Mastering arcade games seems cute by comparison.
Researchers at DeepMind, the Google-owned artificial intelligence lab, announced Wednesday they had achieved a breakthrough not thought possible for at least another decade: a computer program that defeats humans at Go, an enormously complicated strategy game.
Their work, published in the journal Nature, is a significant leap forward from the algorithm that Google DeepMind unveiled last year, which could beat Atari games like Breakout and Space Invaders.
The team is now gunning for an even bigger trophy. In March, almost exactly 20 years after IBM’s Deep Blue computer first faced off against Garry Kasparov in a historic chess match, their program will challenge Lee Sedol, the world Go champion.
Exponentially more complicated than chess, Go is considered a “grand challenge” for artificial intelligence because it cannot be solved by number-crunching alone. Other programs have been designed to play Go but with limited success, and AlphaGo, as Google DeepMind named their program, trounced them all. Then it swept the human European champion, Fan Hui, five games to none.

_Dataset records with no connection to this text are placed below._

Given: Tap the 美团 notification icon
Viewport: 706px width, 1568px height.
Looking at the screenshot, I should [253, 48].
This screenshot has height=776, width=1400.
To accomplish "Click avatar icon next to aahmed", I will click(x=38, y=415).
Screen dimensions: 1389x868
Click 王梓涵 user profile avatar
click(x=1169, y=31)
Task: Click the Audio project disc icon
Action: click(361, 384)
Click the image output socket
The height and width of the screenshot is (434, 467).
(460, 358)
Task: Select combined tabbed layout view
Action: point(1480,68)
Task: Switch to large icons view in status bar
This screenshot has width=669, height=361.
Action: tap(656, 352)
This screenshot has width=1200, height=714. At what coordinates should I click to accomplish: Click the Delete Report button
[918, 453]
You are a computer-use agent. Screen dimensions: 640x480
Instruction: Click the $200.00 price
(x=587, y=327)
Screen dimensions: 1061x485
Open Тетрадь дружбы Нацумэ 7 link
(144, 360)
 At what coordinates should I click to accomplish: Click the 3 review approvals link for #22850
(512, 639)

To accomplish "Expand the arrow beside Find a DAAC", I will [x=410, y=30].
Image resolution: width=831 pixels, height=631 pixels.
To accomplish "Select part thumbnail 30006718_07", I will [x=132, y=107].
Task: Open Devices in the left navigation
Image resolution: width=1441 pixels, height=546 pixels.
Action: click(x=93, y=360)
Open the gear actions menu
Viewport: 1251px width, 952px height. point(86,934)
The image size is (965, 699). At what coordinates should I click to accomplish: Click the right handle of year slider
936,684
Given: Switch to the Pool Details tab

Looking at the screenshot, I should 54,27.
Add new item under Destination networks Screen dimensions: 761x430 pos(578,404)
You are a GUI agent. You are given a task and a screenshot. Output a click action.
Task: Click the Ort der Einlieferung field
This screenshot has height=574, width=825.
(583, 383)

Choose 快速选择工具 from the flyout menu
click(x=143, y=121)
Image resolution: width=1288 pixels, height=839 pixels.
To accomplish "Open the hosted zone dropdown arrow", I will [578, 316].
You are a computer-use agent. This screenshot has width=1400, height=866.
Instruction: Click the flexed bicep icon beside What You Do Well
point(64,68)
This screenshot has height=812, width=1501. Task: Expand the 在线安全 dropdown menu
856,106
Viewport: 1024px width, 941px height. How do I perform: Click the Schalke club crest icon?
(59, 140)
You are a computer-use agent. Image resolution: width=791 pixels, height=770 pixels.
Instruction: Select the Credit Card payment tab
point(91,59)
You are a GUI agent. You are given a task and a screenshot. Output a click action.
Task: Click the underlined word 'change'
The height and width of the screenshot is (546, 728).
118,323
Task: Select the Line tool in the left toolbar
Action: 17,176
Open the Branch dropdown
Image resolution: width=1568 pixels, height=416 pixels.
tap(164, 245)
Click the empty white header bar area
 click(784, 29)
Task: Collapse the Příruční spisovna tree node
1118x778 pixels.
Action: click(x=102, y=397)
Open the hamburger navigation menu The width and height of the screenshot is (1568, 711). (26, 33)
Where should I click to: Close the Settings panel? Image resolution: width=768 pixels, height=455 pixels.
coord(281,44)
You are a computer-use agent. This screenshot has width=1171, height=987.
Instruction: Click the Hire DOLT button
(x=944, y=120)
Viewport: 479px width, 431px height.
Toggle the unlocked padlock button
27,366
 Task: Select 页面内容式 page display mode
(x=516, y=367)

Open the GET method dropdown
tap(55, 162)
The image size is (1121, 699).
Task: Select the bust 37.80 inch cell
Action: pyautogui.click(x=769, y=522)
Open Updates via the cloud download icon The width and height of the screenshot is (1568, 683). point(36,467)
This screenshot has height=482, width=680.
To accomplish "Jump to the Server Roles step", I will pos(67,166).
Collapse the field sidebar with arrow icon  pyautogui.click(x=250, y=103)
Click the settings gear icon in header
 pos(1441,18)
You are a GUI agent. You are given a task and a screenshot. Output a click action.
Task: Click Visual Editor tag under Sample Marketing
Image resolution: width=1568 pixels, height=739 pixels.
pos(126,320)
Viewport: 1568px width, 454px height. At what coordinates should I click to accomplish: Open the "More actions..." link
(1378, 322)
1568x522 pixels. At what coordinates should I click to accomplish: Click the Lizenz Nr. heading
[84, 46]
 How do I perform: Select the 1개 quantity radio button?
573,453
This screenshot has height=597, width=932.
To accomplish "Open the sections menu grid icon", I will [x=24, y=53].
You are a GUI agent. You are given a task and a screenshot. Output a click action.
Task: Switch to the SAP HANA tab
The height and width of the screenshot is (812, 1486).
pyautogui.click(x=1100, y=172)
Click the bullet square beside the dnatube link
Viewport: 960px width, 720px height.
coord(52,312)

“It’s amazing that they’ve finally done it,” said Geoffrey Hinton, an AI pioneer who works at Google and the University of Toronto.
“The applications are enormous,” said Yoshua Bengio, head of the Montreal Institute for Learning Algorithms at the University of Montreal. “Many companies want to build better personal assistants and have your phone or computer dialogue with you. This is a really important industrial problem, and this could serve as a basis for it.”
Go — also known as Igo, Weiqi, or Baduk — may be the oldest board game in the world, originating more than 2,500 years ago in China. Its simplicity belies its complexity. Players start with an equal number of black or white stones and alternate moves by placing them on a 19-by-19 board, trying to surround the most territory and opponent’s own stones.
“Go is probably the most complex game ever devised by humans,” said Demis Hassabis, a Google DeepMind founder, who is an accomplished chess player and worked in gaming before becoming a machine learning researcher. “It has 10 to the power of 170 possible board positions, which is greater than the number of atoms in the universe. It takes a lifetime of study to master, and that’s what makes it so fascinating for humans to play, and also such a great challenge for A.I. research.”
Because of the number of possible board positions and length of the game, Go has a much vaster “search space” than chess and cannot be solved by computing every possible outcome — there are just too many to use so-called “brute force” calculation. That is also not the way humans learn to play games: we pick up patterns from watching others and from our own experience.
The Google DeepMind researchers overcame this challenge by combining a number of approaches from “deep learning,” a type of artificial intelligence that has achieved major successes in important tasks like image and speech recognition.
AlphaGo uses two different deep neural networks, an architecture that is styled on the way the human brain processes information, to process board positions and potential moves. The neural networks were trained with both supervised learning (inputting expert human moves), and reinforcement learning (playing against itself and developing its own strategies). By combining these approaches, AlphaGo is able to limit the number of possible choices it must evaluate by selecting them more intelligently and evaluating them more precisely.
“This approach makes AlphaGo’s search much more human-like than previous approaches,” says David Silver, another Google DeepMind researcher and first author on the Nature paper.
DeepMind was a small British startup when it published work on an algorithm that could beat Atari games. Google quickly bought the company for a reported $400 million, a move widely seen in Silicon Valley as a decision to acquire some of the top minds in artificial intelligence and deep learning rather than any commercial product.
The move set off a kind of gold rush, with Facebook and Microsoft, among others, hiring their own deep learning talent. Facebook has also been working on an algorithm that can master Go, but Google’s team got there first.
As Hassabis told reporters, the same principles AlphaGo uses have many applications, from better digital personal assistants to improved medical diagnostics and far, far beyond. Because the algorithm is general-purpose, it could respond nimbly to complex information like voice instructions, for example.
“We’re excited to see what we can use this technology to tackle next,” he said.